Online property portal Rightmove’s monthly index revealed this increase was driven by second-stepper and top of the ladder sectors, while smaller properties in the first-time buyer and buy-to-let sector saw a monthly price drop of 1.4 per cent.

The chancellor’s autumn statement announcement of the April buy-to-let stamp duty deadline created momentum and an early impetus to the bottom of the market, which also had the knock-on effect of energising the higher sectors of the market, according to Rightmove’s director Miles Shipside.

He said “Chains need a buyer at the bottom to enable everyone to move, and that was boosted by investors looking to avoid the 3 per cent levy introduced on 1 April.”

The bottom sector of the market with two bedrooms or fewer has in recent years seen high demand from both first-time buyers and buy-to-let investors, creating upwards price pressure, but as the demand boost from those looking to complete before the deadline has now dissipated, there was a drop-off in sale price in this typical first-time-buyer and investor sector.

“However, the momentum it created looks to have enabled owner-occupiers of these properties to trade up,” said Mr Shipside. “This has built an onward chain reaction of higher demand in higher price brackets as more people can move.”

Upwards price pressure has moved into the typical second-stepper sector (three or four bedrooms excluding four bedroom detached properties) with prices up by 0.6 per cent (£1,512) this month.

The ‘top of the ladder’ sector (four bedroom detached and five bedrooms or more) has seen the biggest increase this month, up by 1.9 per cent (£9,970) although their annual rate of increase remains the least at 5.1 per cent.

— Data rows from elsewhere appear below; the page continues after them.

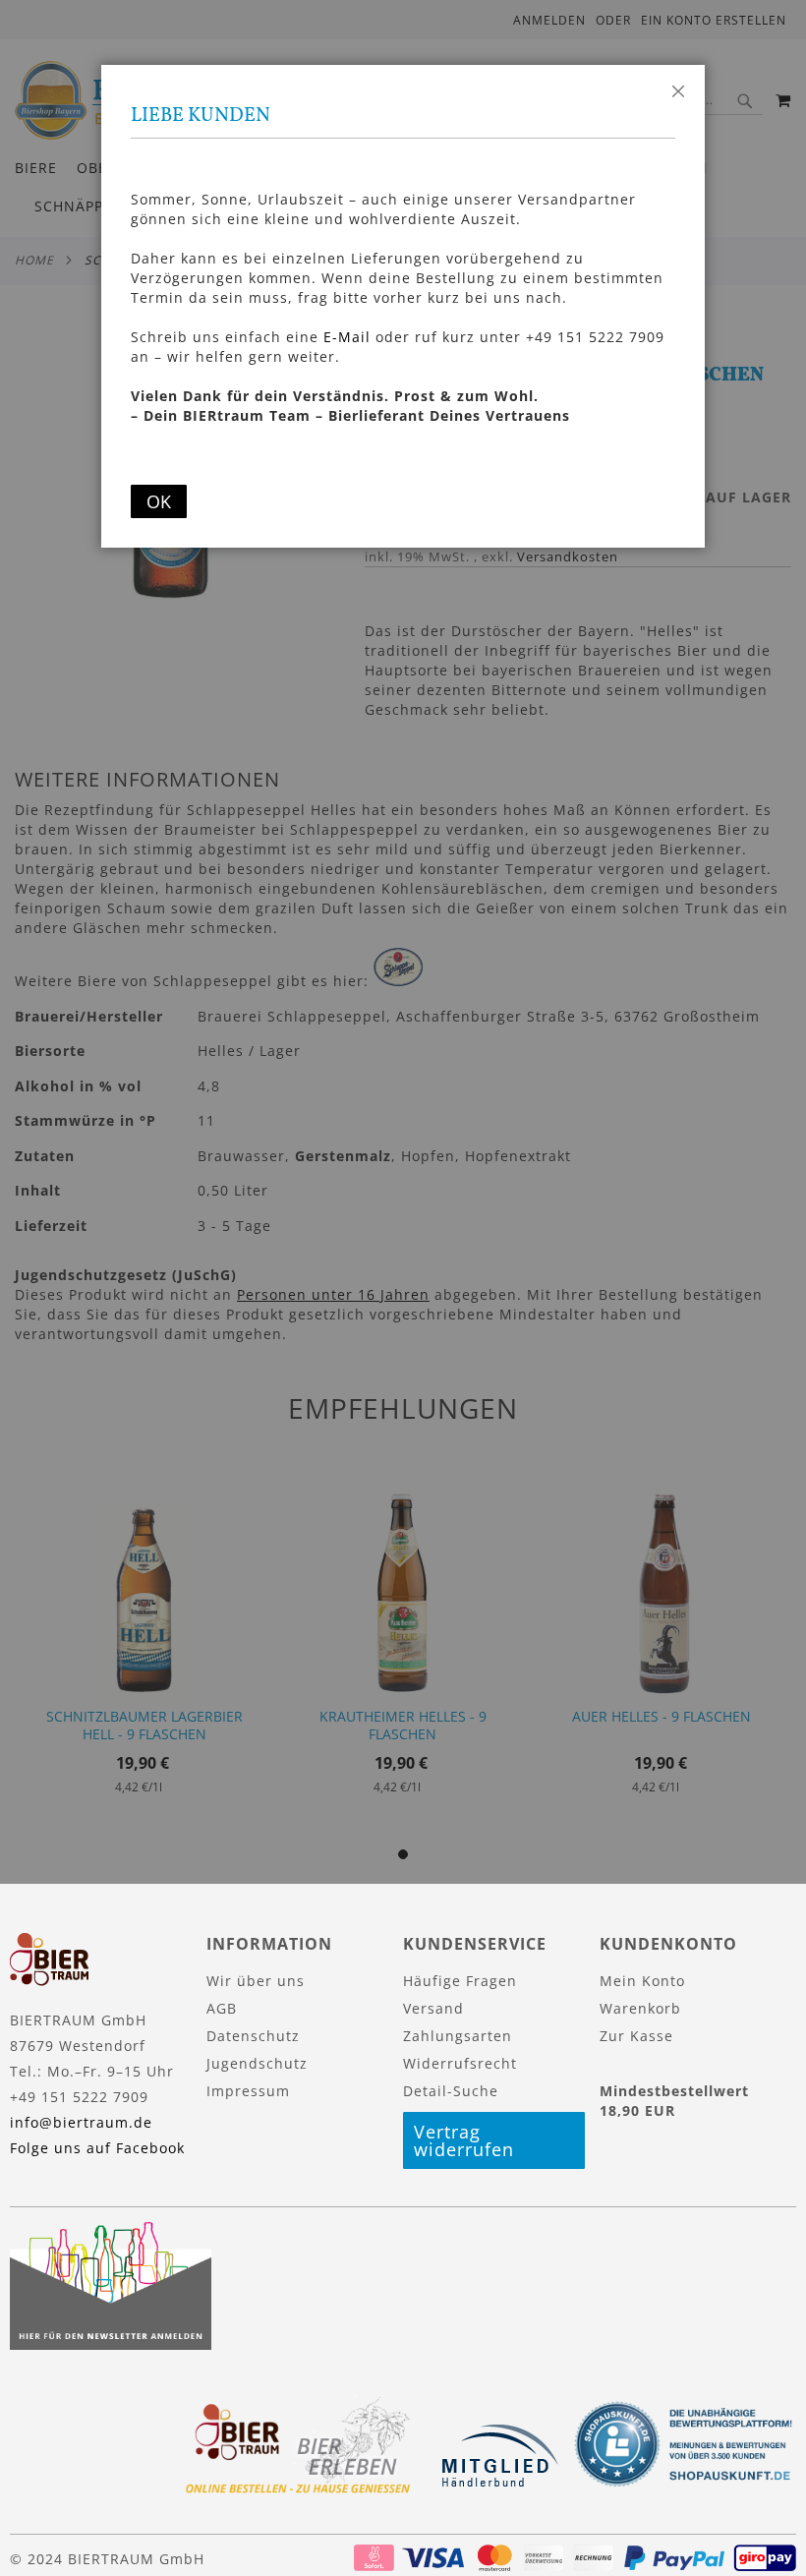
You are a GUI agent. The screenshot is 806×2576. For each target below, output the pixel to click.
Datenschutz (253, 2035)
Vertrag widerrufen (464, 2140)
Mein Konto (642, 1980)
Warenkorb (640, 2008)
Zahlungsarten (457, 2035)
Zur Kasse (636, 2035)
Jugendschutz (257, 2063)
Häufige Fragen (460, 1980)
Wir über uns (255, 1980)
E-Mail (347, 336)
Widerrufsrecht (460, 2063)
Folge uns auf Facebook (97, 2147)
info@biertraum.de (81, 2122)
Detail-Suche (450, 2090)
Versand (433, 2008)
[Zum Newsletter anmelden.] (110, 2344)
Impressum (248, 2090)
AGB (221, 2008)
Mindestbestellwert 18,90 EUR (674, 2100)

Mr Shipside observed while some felt there would be a stampede of existing landlords selling to other landlords, these figures indicate many of those who sold during the buy-to-let rush were actually first-time sellers looking to trade up.

He said: “They used the heightened demand from investors competing fiercely with first-time buyers to springboard themselves onto the next rung of the housing ladder.”

Jeremy Duncombe, director of the Legal & General Mortgage Club, warned year-on-year prices remained on their upwards trajectory above inflation. “As a result, affordability is a lingering concern, particularly in areas such as London and the south east.

“If we want to ensure large swathes of the public are not priced out of the market, construction companies will need to take advantage of the various government initiatives on offer in order to increase supply and help ease house price inflation in future years.”